Richard G Riley <[EMAIL PROTECTED]> writes:

>> I think I need an example to see how such a piece of information could
>> be used...  can you provide one?
>
> I'm not sure I understand.
>
> I set the todo sequence for a particular task and it remembers, for
> the life of the session, which is the sequence in use for that task.

My question is: 1) how do you make org.el "remember" what sequence is in
use for a particular task?  2) how do you tell the user what sequence is
in use for a particular task?

The reason behind my suggestion to use "TODO_1 NEXT_1 | DONE_1" is that
it solves both questions without requiring anothing new.  You can even
replace DONE_1 by DONE, because you usually don't need to cycle through
keywords once an entry is marked DONE.

> Nothing more, nothing less and not very, very important, just
> "nice". Reason? I want "Done", "Cancelled" on all or most sequences.

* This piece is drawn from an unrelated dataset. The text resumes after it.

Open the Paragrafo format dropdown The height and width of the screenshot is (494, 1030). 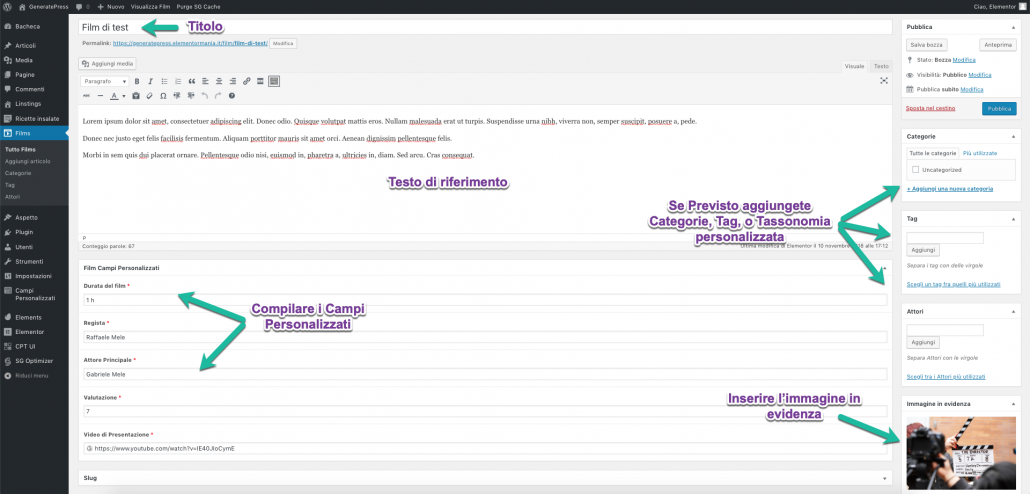106,81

As I said, you can switch from one sequence to another if they start
with a different keyword.

Then you can use "Done" and "Cancelled" as you wish, provided that you
don't expect S-<right> on them will produce something logical -- e.g.
set-dependant.

I'm not trying to say the current way of handling sets is the only one,
not even the better one, it's just that I don't know how they could be
handled otherwise - maybe i'm too myopic on this.